Hitachi Province (常陸国, Hitachi no Kuni) was an old province of Japan in the area of Ibaraki Prefecture. It was sometimes called Jōshū (常州). Hitachi Province bordered on Shimōsa (Lower Fusa), Shimotsuke, and Mutsu (Iwase (718), Iwashiro (1869), Iwaki (718) and (1868)) Provinces. Generally, its northern border was with Mutsu.

==History==
The ancient provincial capital (Hitachi Kokufu) and temple (Hitachi Kokubun-ji) were located near modern Ishioka and have been excavated, while the chief shrine was further east at Kashima (Kashima Shrine). The province was established in the 7th century.

In the Sengoku period the area was divided among several daimyōs, but the chief castle was usually in the Mito Castle of the modern city of Mito.

In Edo period, one of the clans originating from Tokugawa Ieyasu, settled in the Mito Domain, known as Mito Tokugawa family or Mito Clan.

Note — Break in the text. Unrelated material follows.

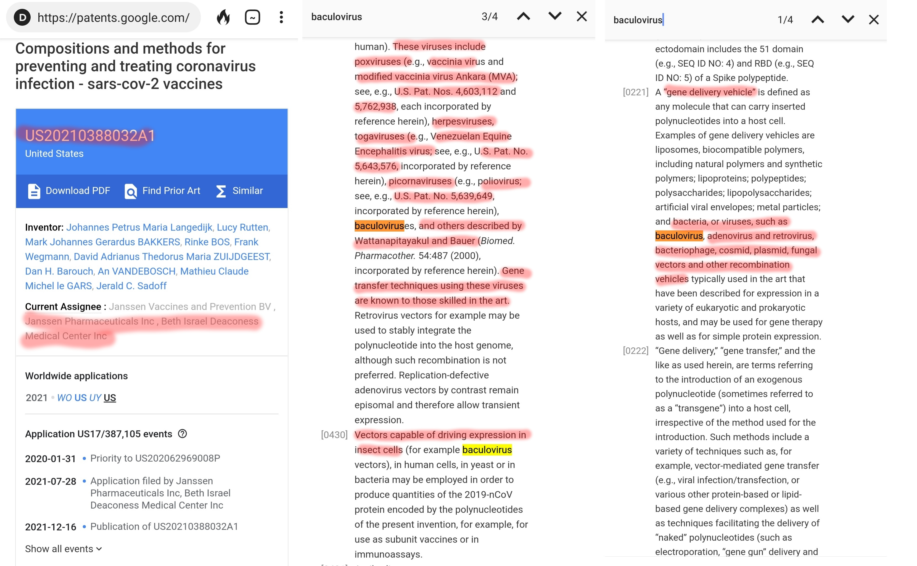Go to previous match in right find bar

tap(818, 19)
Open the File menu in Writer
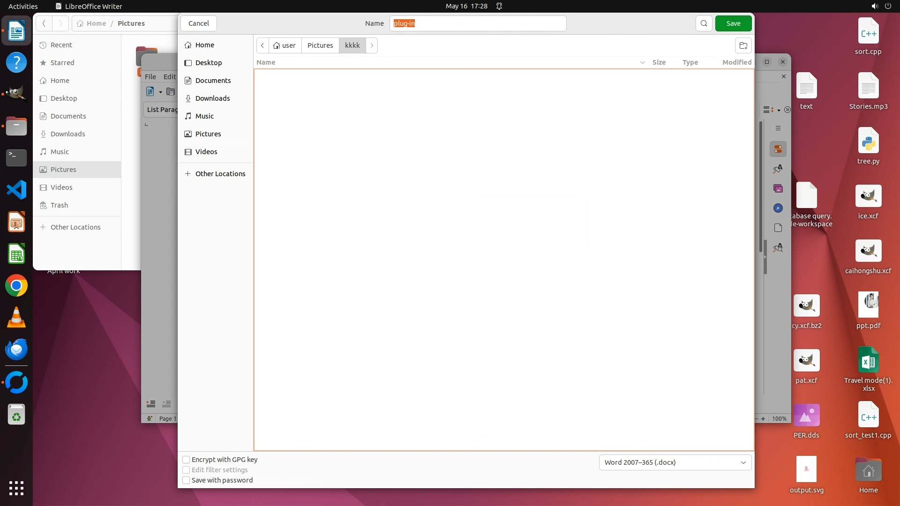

Mito Domain, was a Japanese domain of the Edo period it was associated with Hitachi Province.

In Meiji era the political maps of the provinces of Japan were reformed in the 1870s, and the provinces became prefectures, and also some provinces were modified or merged, when creating the prefectures.

==Historical districts==
- Ibaraki Prefecture
  - Ibaraki District (茨城郡) - dissolved
    - Higashiibaraki District (東茨城郡)
    - Nishiibaraki District (西茨城郡) - dissolved
  - Kashima District (鹿島郡) - dissolved
  - Kōchi District (河内郡, こうちぐん、かわちぐん (Kōchi-gun, Kawachi-gun)) - merged with Shida District to become Inashiki District (稲敷郡) on March 29, 1896 - Kōchi dissolved
  - Kuji District (久慈郡)
  - Makabe District (真壁郡) - dissolved
  - Naka District (那珂郡)
  - Namegata District (行方郡) - dissolved
  - Niihari District (新治郡) - dissolved
  - Shida District (信太郡) - merged with Kōchi District to become Inashiki District on March 29, 1896 - Shida dissolved
  - Taga District (多賀郡) - dissolved
  - Tsukuba District (筑波郡) - dissolved

==History books about Japan==
Two renowned history books about Japan were written in this province:
- Dai Nihonshi (Great History of Japan), in the 17th century Tokugawa Mitsukuni beginning his composition, work was continued until its completion in the Meiji era.
- Jinnō Shōtōki (Chronicles of the Authentic Lineages of the Divine Emperors), in the 14th century Kitabatake Chikafusa in the Oda Castle wrote it.